The problem
A word-for-word restatement of the data is what is needed.

Information shown
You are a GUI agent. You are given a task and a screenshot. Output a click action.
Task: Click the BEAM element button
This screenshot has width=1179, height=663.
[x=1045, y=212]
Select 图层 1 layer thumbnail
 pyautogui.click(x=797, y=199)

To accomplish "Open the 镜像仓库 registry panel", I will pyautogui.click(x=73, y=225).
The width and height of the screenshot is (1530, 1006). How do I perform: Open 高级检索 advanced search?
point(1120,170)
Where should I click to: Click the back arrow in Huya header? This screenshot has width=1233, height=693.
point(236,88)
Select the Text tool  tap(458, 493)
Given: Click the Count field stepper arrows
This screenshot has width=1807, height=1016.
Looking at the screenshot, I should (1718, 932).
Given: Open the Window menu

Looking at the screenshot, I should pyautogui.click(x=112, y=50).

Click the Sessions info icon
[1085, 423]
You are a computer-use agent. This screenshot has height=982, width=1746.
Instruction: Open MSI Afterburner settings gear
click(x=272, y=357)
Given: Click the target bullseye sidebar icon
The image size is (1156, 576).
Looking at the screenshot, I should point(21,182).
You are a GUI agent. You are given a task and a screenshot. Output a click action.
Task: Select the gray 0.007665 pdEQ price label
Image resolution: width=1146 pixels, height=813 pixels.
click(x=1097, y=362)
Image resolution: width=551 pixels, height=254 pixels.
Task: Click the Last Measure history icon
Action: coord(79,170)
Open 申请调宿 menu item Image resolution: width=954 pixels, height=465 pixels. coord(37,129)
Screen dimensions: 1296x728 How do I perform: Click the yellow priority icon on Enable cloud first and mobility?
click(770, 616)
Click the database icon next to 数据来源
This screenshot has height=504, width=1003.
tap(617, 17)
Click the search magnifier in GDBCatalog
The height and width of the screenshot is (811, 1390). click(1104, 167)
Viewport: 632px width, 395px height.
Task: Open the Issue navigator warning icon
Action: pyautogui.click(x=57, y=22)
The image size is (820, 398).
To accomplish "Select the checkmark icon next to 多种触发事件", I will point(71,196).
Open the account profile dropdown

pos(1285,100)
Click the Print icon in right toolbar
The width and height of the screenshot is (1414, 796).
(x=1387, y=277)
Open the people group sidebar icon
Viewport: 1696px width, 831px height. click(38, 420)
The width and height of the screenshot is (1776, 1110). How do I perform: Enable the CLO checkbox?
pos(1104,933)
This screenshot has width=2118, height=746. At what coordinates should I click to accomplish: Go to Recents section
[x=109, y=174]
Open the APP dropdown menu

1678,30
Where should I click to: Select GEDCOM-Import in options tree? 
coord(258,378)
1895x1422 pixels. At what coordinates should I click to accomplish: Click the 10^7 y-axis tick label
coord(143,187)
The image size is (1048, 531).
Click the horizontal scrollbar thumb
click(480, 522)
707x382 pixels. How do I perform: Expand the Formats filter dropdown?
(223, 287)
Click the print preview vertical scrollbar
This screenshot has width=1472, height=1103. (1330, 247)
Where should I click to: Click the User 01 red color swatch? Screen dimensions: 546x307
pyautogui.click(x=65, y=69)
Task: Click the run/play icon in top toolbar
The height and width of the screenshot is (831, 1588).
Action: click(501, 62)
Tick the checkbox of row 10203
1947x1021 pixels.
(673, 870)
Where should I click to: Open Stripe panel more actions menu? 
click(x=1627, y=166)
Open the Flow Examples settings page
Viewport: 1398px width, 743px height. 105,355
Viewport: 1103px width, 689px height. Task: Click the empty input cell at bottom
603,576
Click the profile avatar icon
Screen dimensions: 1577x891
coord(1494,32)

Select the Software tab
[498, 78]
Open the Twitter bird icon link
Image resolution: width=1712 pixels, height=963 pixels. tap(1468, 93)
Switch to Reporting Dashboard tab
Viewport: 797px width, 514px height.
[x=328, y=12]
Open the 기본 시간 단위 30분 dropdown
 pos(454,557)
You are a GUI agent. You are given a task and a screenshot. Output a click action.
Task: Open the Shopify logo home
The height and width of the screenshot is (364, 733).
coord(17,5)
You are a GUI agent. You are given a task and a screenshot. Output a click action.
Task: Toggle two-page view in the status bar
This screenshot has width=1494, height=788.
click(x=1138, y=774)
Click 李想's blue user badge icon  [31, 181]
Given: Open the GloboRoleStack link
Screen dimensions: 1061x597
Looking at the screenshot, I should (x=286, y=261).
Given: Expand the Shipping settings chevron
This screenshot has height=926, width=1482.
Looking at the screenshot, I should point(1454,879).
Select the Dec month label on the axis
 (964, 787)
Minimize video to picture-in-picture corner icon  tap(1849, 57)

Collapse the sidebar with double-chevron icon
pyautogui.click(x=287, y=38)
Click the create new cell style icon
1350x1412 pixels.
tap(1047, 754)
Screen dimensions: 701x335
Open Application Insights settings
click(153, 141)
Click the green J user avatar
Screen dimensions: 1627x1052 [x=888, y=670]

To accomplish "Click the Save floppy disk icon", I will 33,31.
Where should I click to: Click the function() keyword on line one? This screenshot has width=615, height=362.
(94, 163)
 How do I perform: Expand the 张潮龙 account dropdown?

Problem solution
You are a GUI agent. You are given a task and a screenshot. Output a click action.
Task: Click the BEAM element button
This screenshot has width=1179, height=663.
[x=1045, y=212]
Select 图层 1 layer thumbnail
 pyautogui.click(x=797, y=199)

To accomplish "Open the 镜像仓库 registry panel", I will pyautogui.click(x=73, y=225).
The width and height of the screenshot is (1530, 1006). How do I perform: Open 高级检索 advanced search?
point(1120,170)
Where should I click to: Click the back arrow in Huya header? This screenshot has width=1233, height=693.
point(236,88)
Select the Text tool  tap(458, 493)
Given: Click the Count field stepper arrows
This screenshot has width=1807, height=1016.
Looking at the screenshot, I should (1718, 932).
Given: Open the Window menu

Looking at the screenshot, I should pyautogui.click(x=112, y=50).

Click the Sessions info icon
[1085, 423]
You are a computer-use agent. This screenshot has height=982, width=1746.
Instruction: Open MSI Afterburner settings gear
click(x=272, y=357)
Given: Click the target bullseye sidebar icon
The image size is (1156, 576).
Looking at the screenshot, I should point(21,182).
You are a GUI agent. You are given a task and a screenshot. Output a click action.
Task: Select the gray 0.007665 pdEQ price label
Image resolution: width=1146 pixels, height=813 pixels.
click(x=1097, y=362)
Image resolution: width=551 pixels, height=254 pixels.
Task: Click the Last Measure history icon
Action: coord(79,170)
Open 申请调宿 menu item Image resolution: width=954 pixels, height=465 pixels. coord(37,129)
Screen dimensions: 1296x728 How do I perform: Click the yellow priority icon on Enable cloud first and mobility?
click(770, 616)
Click the database icon next to 数据来源
This screenshot has height=504, width=1003.
tap(617, 17)
Click the search magnifier in GDBCatalog
The height and width of the screenshot is (811, 1390). click(1104, 167)
Viewport: 632px width, 395px height.
Task: Open the Issue navigator warning icon
Action: pyautogui.click(x=57, y=22)
The image size is (820, 398).
To accomplish "Select the checkmark icon next to 多种触发事件", I will point(71,196).
Open the account profile dropdown

pos(1285,100)
Click the Print icon in right toolbar
The width and height of the screenshot is (1414, 796).
(x=1387, y=277)
Open the people group sidebar icon
Viewport: 1696px width, 831px height. click(38, 420)
The width and height of the screenshot is (1776, 1110). How do I perform: Enable the CLO checkbox?
pos(1104,933)
This screenshot has width=2118, height=746. At what coordinates should I click to accomplish: Go to Recents section
[x=109, y=174]
Open the APP dropdown menu

1678,30
Where should I click to: Select GEDCOM-Import in options tree? 
coord(258,378)
1895x1422 pixels. At what coordinates should I click to accomplish: Click the 10^7 y-axis tick label
coord(143,187)
The image size is (1048, 531).
Click the horizontal scrollbar thumb
click(480, 522)
707x382 pixels. How do I perform: Expand the Formats filter dropdown?
(223, 287)
Click the print preview vertical scrollbar
This screenshot has width=1472, height=1103. (1330, 247)
Where should I click to: Click the User 01 red color swatch? Screen dimensions: 546x307
pyautogui.click(x=65, y=69)
Task: Click the run/play icon in top toolbar
The height and width of the screenshot is (831, 1588).
Action: click(501, 62)
Tick the checkbox of row 10203
1947x1021 pixels.
(673, 870)
Where should I click to: Open Stripe panel more actions menu? 
click(x=1627, y=166)
Open the Flow Examples settings page
Viewport: 1398px width, 743px height. 105,355
Viewport: 1103px width, 689px height. Task: Click the empty input cell at bottom
603,576
Click the profile avatar icon
Screen dimensions: 1577x891
coord(1494,32)

Select the Software tab
[498, 78]
Open the Twitter bird icon link
Image resolution: width=1712 pixels, height=963 pixels. tap(1468, 93)
Switch to Reporting Dashboard tab
Viewport: 797px width, 514px height.
[x=328, y=12]
Open the 기본 시간 단위 30분 dropdown
 pos(454,557)
You are a GUI agent. You are given a task and a screenshot. Output a click action.
Task: Open the Shopify logo home
The height and width of the screenshot is (364, 733).
coord(17,5)
You are a GUI agent. You are given a task and a screenshot. Output a click action.
Task: Toggle two-page view in the status bar
This screenshot has width=1494, height=788.
click(x=1138, y=774)
Click 李想's blue user badge icon  [31, 181]
Given: Open the GloboRoleStack link
Screen dimensions: 1061x597
Looking at the screenshot, I should (x=286, y=261).
Given: Expand the Shipping settings chevron
This screenshot has height=926, width=1482.
Looking at the screenshot, I should point(1454,879).
Select the Dec month label on the axis
 (964, 787)
Minimize video to picture-in-picture corner icon  tap(1849, 57)

Collapse the sidebar with double-chevron icon
pyautogui.click(x=287, y=38)
Click the create new cell style icon
1350x1412 pixels.
tap(1047, 754)
Screen dimensions: 701x335
Open Application Insights settings
click(153, 141)
Click the green J user avatar
Screen dimensions: 1627x1052 [x=888, y=670]

To accomplish "Click the Save floppy disk icon", I will 33,31.
Where should I click to: Click the function() keyword on line one? This screenshot has width=615, height=362.
(94, 163)
 How do I perform: Expand the 张潮龙 account dropdown?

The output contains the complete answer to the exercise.